As of 3.9.1, Python now fully supports building and running on macOS
11.0 (Big Sur) and on Apple Silicon Macs (based on the "ARM64"
architecture). A new universal build variant, "universal2", is now
available to natively support both "ARM64" and "Intel 64" in one set
of executables. Binaries can also now be built on current versions of
macOS to be deployed on a range of older macOS versions (tested to
10.9) while making some newer OS functions and options conditionally
available based on the operating system version in use at runtime
("weaklinking").

(Contributed by Ronald Oussoren and Lawrence D'Anna in bpo-41100.)


Notable changes in Python 3.9.2
===============================


collections.abc
---------------

"collections.abc.Callable" generic now flattens type parameters,
similar to what "typing.Callable" currently does.  This means that
"collections.abc.Callable[[int, str], str]" will have "__args__" of
"(int, str, str)"; previously this was "([int, str], str)".  To allow
this change, "types.GenericAlias" can now be subclassed, and a
subclass will be returned when subscripting the
"collections.abc.Callable" type. Code which accesses the arguments via
"typing.get_args()" or "__args__" need to account for this change.  A
"DeprecationWarning" may be emitted for invalid forms of
parameterizing "collections.abc.Callable" which may have passed
silently in Python 3.9.1.  This "DeprecationWarning" will become a
"TypeError" in Python 3.10. (Contributed by Ken Jin in bpo-42195.)
+ + + + + + +
▶ [WHAT IS REQUIRED] List every person whom the Python release notes above credit as a contributor.

▶ [SUPPLIED INFORMATION]
+ + + + + + +
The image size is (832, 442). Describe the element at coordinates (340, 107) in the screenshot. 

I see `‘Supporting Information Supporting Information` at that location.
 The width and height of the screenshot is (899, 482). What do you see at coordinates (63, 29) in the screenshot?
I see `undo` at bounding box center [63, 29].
+ + + + + + +
▶ [TASK OUTPUT] Ronald Oussoren, Lawrence D'Anna, Ken Jin